▸ Aim of the exercise
Please render the listing from the line containing "Where should I" down through the end of the listing as a two-column CSV with the columns prompt_text and answer, one row per pair, each value in a single quoted field with line breaks replaced by spaces. Leave the pictures out of the result.

Entries on locating words and elements:
--- --- ---
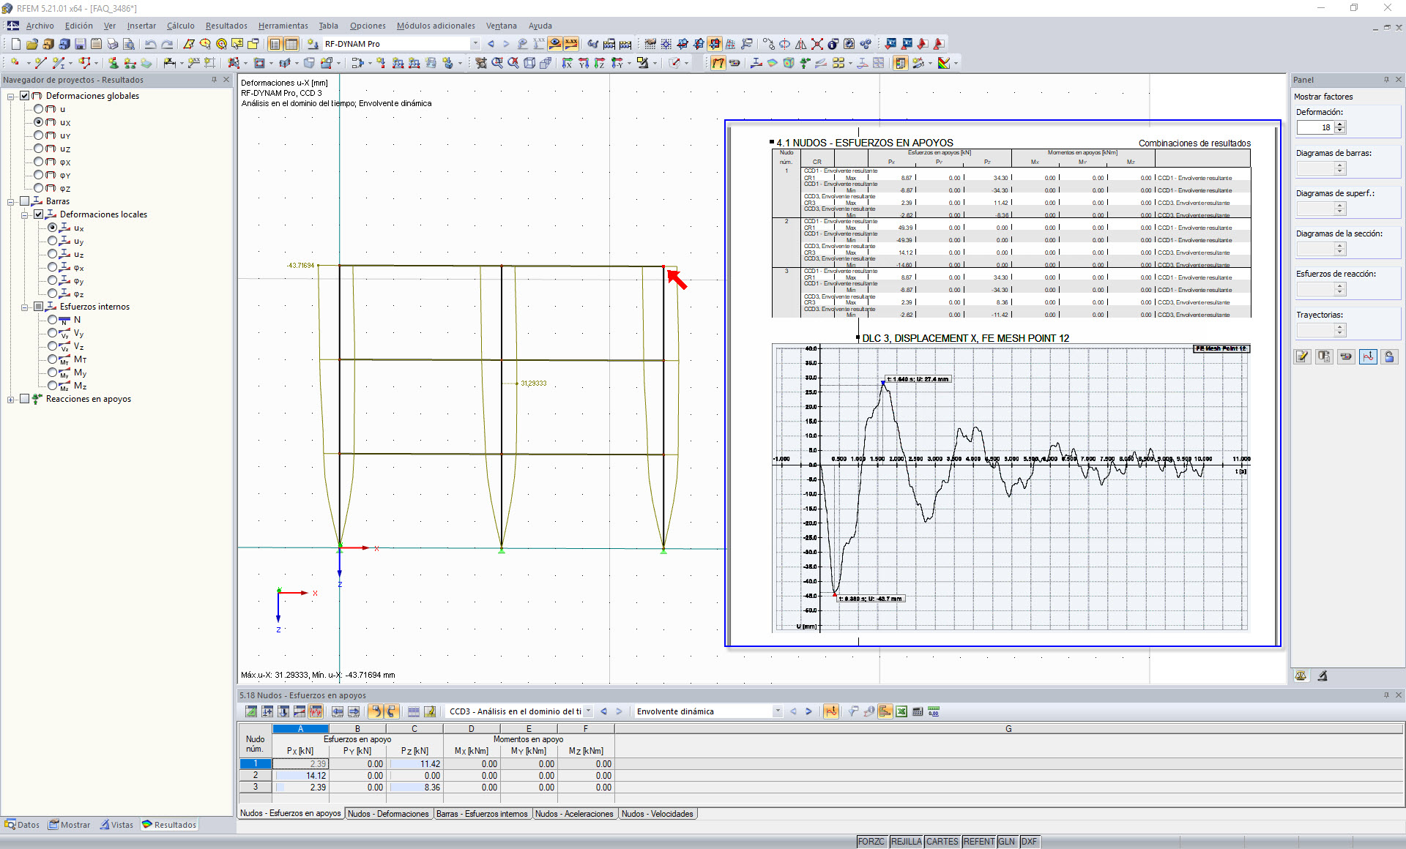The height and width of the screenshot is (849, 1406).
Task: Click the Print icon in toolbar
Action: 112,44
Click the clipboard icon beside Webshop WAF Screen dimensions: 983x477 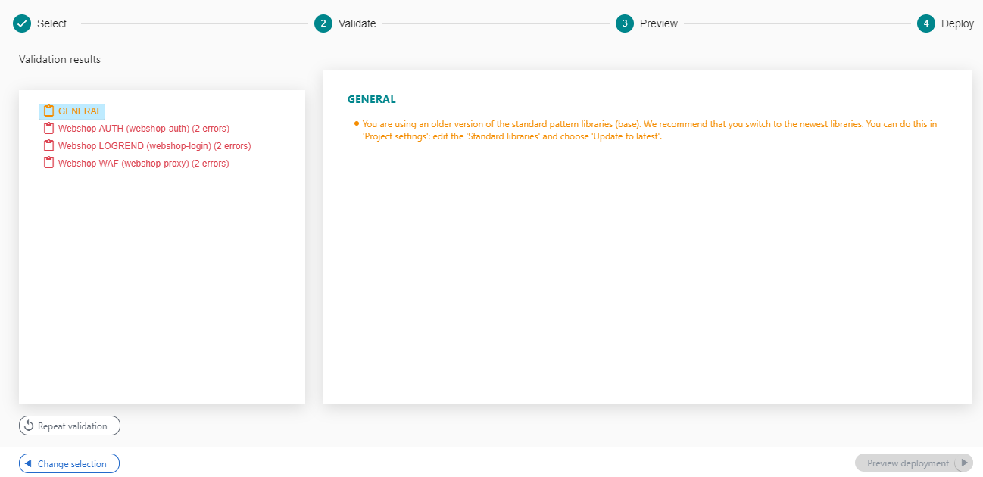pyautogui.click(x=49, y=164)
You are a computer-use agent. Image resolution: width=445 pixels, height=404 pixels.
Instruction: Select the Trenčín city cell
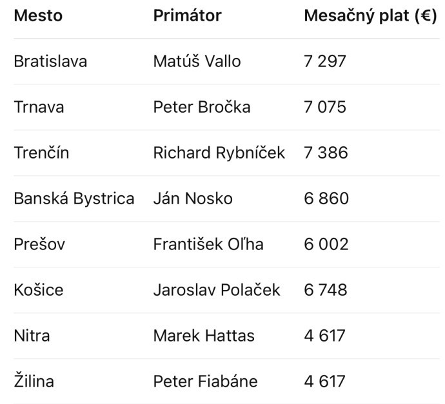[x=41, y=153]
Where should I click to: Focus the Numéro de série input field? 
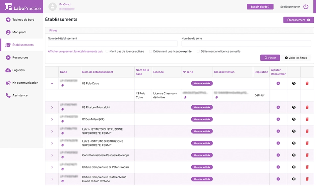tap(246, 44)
--- --- ---
▸ Result
prompt_text,answer
"Where should I click to: Focus the Numéro de série input field?","tap(246, 44)"